* _Source text_:
┌──

Another object is to make operations of the fire hose nozzle easier.
A further object is to ensure that the discharge pattern can be varied by operating a single rotary grip.
A further object is to ensure that variation of the discharge pattern and control of the total water discharge amount can be performed independently by operating individual, single-purpose rotary grips.
A further object is to ensure that the protection capability of a self-protection water spray can be controlled.
A further object is to ensure that variation of the discharge pattern, control of the total water discharge amount, and control of the protection capability of the self-protection water spray can be performed independently by operating individual, single-purpose rotary grips.
A fire hose nozzle according to the present invention, which is capable of varying a water pattern, comprises an upstream side tubular assembly connected to a fire hose, for maintaining a total water discharge amount from the nozzle at a preset level, and a downstream side tubular assembly disposed downstream of the upstream side tubular assembly and connected to the upstream side tubular assembly, for varying the discharge pattern. According to this fire hose nozzle, the total water discharge amount is controlled to a preset level by the upstream side tubular assembly disposed upstream of the downstream side tubular assembly even when the discharge pattern is varied in the downstream side tubular assembly.

└──

* _What you are asked to do_: Reproduce the part of the fire hose nozzle text between "A fire hose nozzle" and "side tubular assembly.", inclusive.

* _Data records_:

┌──

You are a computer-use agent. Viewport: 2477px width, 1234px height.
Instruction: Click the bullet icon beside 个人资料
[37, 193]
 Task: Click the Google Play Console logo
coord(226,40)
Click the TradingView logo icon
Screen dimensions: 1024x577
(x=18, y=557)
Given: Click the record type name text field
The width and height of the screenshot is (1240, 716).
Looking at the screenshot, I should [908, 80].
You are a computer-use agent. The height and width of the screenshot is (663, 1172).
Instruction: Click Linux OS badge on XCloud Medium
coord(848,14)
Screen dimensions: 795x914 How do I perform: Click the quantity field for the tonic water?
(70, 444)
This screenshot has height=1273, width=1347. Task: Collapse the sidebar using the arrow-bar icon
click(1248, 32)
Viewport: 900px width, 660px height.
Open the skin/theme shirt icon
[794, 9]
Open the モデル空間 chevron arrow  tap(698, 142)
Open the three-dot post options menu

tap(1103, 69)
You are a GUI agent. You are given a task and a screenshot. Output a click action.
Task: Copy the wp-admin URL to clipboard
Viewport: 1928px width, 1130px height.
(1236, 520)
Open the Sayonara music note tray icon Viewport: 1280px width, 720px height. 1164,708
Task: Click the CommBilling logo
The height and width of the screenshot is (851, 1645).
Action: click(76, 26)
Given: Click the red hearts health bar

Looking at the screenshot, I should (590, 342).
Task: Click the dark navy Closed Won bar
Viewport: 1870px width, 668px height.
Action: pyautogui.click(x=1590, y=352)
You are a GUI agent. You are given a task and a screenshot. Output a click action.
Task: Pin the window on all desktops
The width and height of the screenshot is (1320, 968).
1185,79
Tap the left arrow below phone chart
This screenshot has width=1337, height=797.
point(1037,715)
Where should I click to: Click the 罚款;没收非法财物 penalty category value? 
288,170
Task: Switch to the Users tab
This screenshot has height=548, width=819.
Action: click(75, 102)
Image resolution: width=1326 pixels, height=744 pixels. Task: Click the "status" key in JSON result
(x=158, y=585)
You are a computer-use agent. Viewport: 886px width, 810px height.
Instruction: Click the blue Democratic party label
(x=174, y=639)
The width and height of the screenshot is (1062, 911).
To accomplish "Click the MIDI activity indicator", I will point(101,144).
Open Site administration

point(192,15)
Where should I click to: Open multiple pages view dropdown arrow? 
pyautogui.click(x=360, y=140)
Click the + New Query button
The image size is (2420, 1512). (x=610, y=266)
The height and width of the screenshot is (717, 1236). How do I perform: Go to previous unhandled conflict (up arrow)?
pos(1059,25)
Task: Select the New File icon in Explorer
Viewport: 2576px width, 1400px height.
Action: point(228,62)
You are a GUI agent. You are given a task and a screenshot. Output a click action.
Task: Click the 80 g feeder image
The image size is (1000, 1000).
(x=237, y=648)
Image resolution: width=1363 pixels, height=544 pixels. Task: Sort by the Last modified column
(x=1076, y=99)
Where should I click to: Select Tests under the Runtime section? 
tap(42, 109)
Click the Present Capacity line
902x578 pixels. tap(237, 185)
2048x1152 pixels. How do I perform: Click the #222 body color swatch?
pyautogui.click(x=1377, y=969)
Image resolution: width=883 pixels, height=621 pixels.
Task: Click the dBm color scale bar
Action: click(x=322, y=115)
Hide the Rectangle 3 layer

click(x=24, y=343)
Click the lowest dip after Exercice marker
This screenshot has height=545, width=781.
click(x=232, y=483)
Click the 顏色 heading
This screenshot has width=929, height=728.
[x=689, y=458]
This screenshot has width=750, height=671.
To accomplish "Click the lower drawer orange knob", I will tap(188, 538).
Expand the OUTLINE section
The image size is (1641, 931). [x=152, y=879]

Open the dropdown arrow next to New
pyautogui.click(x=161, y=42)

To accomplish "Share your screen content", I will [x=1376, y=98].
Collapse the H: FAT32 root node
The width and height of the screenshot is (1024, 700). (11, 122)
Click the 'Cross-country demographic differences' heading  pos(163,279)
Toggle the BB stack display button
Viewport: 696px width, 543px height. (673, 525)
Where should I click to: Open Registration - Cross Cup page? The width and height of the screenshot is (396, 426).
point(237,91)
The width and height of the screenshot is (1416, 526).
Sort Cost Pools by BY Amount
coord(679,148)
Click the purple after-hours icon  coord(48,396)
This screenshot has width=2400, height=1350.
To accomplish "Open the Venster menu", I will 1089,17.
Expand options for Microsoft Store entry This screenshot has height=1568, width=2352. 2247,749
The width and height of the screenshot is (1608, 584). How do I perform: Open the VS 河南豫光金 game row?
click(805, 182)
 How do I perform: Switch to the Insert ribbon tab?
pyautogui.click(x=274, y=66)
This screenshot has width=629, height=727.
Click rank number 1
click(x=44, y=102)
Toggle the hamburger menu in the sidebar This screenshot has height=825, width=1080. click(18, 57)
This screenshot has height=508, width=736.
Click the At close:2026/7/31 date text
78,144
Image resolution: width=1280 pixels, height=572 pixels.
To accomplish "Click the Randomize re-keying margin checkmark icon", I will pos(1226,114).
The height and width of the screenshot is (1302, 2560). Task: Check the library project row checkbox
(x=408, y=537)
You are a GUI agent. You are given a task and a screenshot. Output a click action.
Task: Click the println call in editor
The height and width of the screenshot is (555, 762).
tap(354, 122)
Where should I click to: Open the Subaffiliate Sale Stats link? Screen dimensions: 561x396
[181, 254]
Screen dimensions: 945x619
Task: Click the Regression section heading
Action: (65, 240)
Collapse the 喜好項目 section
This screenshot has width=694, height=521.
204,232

└──

* _Finished task_:
A fire hose nozzle according to the present invention, which is capable of varying a water pattern, comprises an upstream side tubular assembly connected to a fire hose, for maintaining a total water discharge amount from the nozzle at a preset level, and a downstream side tubular assembly disposed downstream of the upstream side tubular assembly and connected to the upstream side tubular assembly, for varying the discharge pattern. According to this fire hose nozzle, the total water discharge amount is controlled to a preset level by the upstream side tubular assembly disposed upstream of the downstream side tubular assembly even when the discharge pattern is varied in the downstream side tubular assembly.